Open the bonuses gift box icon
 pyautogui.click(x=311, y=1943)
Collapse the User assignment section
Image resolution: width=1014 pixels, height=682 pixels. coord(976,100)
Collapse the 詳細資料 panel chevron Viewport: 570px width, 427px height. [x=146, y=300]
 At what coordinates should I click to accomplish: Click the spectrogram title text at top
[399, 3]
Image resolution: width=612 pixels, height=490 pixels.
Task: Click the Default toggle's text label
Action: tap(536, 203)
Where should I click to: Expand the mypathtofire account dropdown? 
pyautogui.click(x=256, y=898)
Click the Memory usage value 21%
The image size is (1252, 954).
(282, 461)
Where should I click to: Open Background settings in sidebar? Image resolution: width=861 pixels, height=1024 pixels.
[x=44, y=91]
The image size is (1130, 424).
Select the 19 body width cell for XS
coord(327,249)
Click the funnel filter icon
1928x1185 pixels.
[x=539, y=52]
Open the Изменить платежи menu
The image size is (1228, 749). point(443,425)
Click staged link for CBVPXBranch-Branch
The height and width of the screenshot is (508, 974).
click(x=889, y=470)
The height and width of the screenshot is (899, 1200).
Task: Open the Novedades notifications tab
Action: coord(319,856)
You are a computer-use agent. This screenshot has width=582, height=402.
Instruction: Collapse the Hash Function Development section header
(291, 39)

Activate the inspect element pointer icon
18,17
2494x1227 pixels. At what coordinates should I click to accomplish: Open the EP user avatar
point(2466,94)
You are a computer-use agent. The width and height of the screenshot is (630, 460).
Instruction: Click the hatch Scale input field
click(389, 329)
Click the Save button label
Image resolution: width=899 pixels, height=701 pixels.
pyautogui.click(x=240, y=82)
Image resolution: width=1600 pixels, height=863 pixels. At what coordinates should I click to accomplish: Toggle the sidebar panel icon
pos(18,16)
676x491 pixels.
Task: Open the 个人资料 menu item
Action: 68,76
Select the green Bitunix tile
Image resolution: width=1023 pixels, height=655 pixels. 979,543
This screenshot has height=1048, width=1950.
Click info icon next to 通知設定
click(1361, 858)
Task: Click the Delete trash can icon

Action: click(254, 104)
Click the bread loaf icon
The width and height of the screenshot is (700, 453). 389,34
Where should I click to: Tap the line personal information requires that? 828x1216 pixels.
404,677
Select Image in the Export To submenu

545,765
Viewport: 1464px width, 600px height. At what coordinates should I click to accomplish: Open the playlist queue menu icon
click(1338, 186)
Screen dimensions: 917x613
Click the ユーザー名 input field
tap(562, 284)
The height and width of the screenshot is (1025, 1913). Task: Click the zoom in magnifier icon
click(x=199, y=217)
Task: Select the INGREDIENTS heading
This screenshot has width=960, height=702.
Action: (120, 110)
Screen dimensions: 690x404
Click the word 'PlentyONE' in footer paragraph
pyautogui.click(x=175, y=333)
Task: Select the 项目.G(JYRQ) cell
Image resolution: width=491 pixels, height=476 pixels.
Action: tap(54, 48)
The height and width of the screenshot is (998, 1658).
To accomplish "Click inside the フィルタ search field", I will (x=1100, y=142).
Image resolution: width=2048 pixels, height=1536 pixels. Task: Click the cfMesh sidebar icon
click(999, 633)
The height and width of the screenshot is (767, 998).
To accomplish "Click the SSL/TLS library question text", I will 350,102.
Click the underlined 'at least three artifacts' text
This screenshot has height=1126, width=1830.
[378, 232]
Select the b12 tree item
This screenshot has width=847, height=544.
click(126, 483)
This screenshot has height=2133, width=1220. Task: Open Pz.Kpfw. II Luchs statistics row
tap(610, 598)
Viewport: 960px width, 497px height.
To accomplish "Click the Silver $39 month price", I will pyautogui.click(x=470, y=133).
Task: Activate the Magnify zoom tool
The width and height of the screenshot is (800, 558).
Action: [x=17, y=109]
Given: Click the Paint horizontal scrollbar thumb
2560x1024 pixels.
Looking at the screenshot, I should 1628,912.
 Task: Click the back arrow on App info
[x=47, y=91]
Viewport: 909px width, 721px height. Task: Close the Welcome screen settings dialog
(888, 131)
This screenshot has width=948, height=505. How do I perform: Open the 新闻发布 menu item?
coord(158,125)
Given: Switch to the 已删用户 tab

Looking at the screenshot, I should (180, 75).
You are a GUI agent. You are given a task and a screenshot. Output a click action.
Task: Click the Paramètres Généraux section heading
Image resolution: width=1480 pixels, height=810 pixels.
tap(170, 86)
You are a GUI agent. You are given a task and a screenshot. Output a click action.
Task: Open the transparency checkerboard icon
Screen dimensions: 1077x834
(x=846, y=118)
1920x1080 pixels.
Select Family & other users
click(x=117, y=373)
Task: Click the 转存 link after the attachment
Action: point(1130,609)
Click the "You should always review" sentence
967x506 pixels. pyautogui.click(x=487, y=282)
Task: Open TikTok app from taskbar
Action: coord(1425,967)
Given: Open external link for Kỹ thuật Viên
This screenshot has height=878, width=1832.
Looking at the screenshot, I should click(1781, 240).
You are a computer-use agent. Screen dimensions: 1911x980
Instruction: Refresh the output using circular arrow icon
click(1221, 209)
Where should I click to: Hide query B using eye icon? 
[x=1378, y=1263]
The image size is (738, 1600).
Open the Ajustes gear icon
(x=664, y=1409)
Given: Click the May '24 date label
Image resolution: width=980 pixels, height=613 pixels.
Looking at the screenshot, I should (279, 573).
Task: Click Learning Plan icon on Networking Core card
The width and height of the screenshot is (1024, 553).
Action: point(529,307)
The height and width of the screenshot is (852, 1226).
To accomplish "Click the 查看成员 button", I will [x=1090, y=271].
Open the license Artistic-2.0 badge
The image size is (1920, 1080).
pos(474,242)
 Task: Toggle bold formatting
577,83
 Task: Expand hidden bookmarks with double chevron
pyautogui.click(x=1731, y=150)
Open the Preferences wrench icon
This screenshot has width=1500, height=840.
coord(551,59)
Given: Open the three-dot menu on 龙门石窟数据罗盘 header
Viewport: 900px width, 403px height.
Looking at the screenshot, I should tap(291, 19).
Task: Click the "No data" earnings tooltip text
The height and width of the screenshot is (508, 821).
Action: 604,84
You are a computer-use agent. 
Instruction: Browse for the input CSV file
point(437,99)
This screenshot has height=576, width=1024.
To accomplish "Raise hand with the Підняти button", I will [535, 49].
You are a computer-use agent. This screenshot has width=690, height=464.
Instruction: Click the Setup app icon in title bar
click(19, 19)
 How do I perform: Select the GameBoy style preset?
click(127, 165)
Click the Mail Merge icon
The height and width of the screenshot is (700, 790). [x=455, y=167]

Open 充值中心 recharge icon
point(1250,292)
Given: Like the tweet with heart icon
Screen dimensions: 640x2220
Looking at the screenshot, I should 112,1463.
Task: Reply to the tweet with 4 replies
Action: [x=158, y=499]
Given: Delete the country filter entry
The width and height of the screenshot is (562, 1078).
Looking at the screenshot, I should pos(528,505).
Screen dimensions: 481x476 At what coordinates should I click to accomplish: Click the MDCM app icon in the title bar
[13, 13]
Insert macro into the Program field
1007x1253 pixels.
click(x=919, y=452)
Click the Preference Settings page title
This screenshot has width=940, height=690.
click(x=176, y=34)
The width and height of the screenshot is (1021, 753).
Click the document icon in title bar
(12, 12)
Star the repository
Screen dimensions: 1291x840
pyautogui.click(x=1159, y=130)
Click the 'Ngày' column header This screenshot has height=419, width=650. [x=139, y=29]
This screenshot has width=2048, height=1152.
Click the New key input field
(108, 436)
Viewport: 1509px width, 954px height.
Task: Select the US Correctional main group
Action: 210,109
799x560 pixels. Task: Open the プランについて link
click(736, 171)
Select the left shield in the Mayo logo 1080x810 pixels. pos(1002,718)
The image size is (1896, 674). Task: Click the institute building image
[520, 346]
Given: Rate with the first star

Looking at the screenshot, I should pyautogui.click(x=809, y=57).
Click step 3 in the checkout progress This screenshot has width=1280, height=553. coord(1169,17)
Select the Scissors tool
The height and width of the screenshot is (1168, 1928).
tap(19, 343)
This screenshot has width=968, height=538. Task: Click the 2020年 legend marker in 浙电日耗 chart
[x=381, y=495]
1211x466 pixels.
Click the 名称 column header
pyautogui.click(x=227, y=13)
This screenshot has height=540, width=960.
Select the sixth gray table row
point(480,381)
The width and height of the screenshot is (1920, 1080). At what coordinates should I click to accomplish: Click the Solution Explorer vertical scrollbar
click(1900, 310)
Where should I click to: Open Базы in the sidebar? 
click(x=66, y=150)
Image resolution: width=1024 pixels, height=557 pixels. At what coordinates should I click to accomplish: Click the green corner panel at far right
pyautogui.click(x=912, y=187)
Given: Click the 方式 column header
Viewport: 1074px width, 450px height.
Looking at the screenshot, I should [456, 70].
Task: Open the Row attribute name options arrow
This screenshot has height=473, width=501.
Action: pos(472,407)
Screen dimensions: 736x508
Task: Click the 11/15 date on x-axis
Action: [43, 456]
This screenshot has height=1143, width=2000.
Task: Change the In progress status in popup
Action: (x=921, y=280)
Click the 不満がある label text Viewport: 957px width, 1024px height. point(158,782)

__Your task__: Rewrite the part of the records that begins with the line containing "This screenshot has width=968, height=538." and runs through the end of the records as a numbered list, leaving out blank lines.

__Response below__:
1. This screenshot has width=968, height=538. Task: Click the 2020年 legend marker in 浙电日耗 chart
2. [x=381, y=495]
3. 1211x466 pixels.
4. Click the 名称 column header
5. pyautogui.click(x=227, y=13)
6. This screenshot has height=540, width=960.
7. Select the sixth gray table row
8. point(480,381)
9. The width and height of the screenshot is (1920, 1080). At what coordinates should I click to accomplish: Click the Solution Explorer vertical scrollbar
10. click(1900, 310)
11. Where should I click to: Open Базы in the sidebar? 
12. click(x=66, y=150)
13. Image resolution: width=1024 pixels, height=557 pixels. At what coordinates should I click to accomplish: Click the green corner panel at far right
14. pyautogui.click(x=912, y=187)
15. Given: Click the 方式 column header
16. Viewport: 1074px width, 450px height.
17. Looking at the screenshot, I should [456, 70].
18. Task: Open the Row attribute name options arrow
19. This screenshot has height=473, width=501.
20. Action: pos(472,407)
21. Screen dimensions: 736x508
22. Task: Click the 11/15 date on x-axis
23. Action: [43, 456]
24. This screenshot has height=1143, width=2000.
25. Task: Change the In progress status in popup
26. Action: (x=921, y=280)
27. Click the 不満がある label text Viewport: 957px width, 1024px height. point(158,782)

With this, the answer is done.